A fracture-acidizing treatment of carbonate formations can be considered successful when a relatively good fracture conductivity remains after treatment. To reach such a goal, an uneven etching of the fracture by acid is expected, so that channels are created that maintain the fracture hydraulically open even after "mechanical" closure, and therefore enhance productivity.

Residual conductivity is the consequence of uneven etching of the surface, but the way this etching occurs in the field is not well understood and therefore poorly described. We thus propose in this paper an experimental method aiming at defining a methodology to investigate and quantitatively characterize how acid injection conditions affect the fracture surfaces, and how fracture conductivity can be estimated from the so-created surface topography.

The statistical investigation of surface topography associated with acidizing experiments proposed in this paper, offers the possibility to evaluate the best fluid formulation and flow rate for a given formation type under well conditions. The field application of this method is evident, since it provides a new and interesting tool for selecting fluid and forecasting the behavior of the fracture after an acid fracturing job.


Acid fracturing is a classical treatment used in carbonate formations to improve well productivity. To reach that aim, acid is injected either at a pressure sufficient to fracture the formation or into an already hydraulically induced fracture. As acid flows along the fracture, it dissolves portions of the fracture faces, generally in a non-uniform manner, so that conductive channels are created that remain "hydraulically" open even after "mechanical" closure. The treatment is thus as successful as the so created fracture is long and conductive. The efficient length of the fracture in a given formation is determined by injection conditions (flow rate), injection fluid composition, acid-formation reactivity (acid spending) and acid fluid loss (or leakoff) from the fracture into the formation. On the other hand, the mechanisms and the conditions that give a conductive acid fracture are poorly evidenced and described in the literature.

Acid composition and fluid injection sequences are essential parameters in the design of an acid fracturing treatment. The two jobs described in Table 1, performed on two wells on the ABK field, provide clear evidence of the influence of acid formulation and alternating stages on residual fracture conductivity. Though these treatments were performed in nearly the same formations (dolomites). evaluation of post treatment performance displays (Table 1) a better efficiency of the first job. 61% of the injected acid indeed contributed to the etching, whereas for the second job, the major part of the injected volume was lost in the formation because of leakoff effects and consecutive wormholes formation, leading to a worse residual fracture conductivity.
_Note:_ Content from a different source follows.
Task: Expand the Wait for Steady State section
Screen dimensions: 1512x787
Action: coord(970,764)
Leakoff by decreasing the acid available for the etching of the fracture faces, reduces the treatment efficiency. The need to control acid fluid loss, and the consecutive formation of channels perpendicular to the main flow (wormholes) led to many studies aiming at identifying the mechanisms of wormhole creation. These studies show that depending on injection rate, three different wormholing mechanisms are identified. Though fluid losses can not be avoided in acid fracturing, these studies enable a better understanding of the way acid is consumed through leakoff depending on the fluid rate, and therefore the way they can be reduced. The third important factor affecting fracture geometry is acid spending during injection. Acid spending is mainly controlled by the acid - rock reactivity, that in turns depends on many factors such as injection conditions, acid concentration, composition, formation composition, temperature, fracture width.

On the field, success of an acid fracturing job is evaluated from post treatment performances.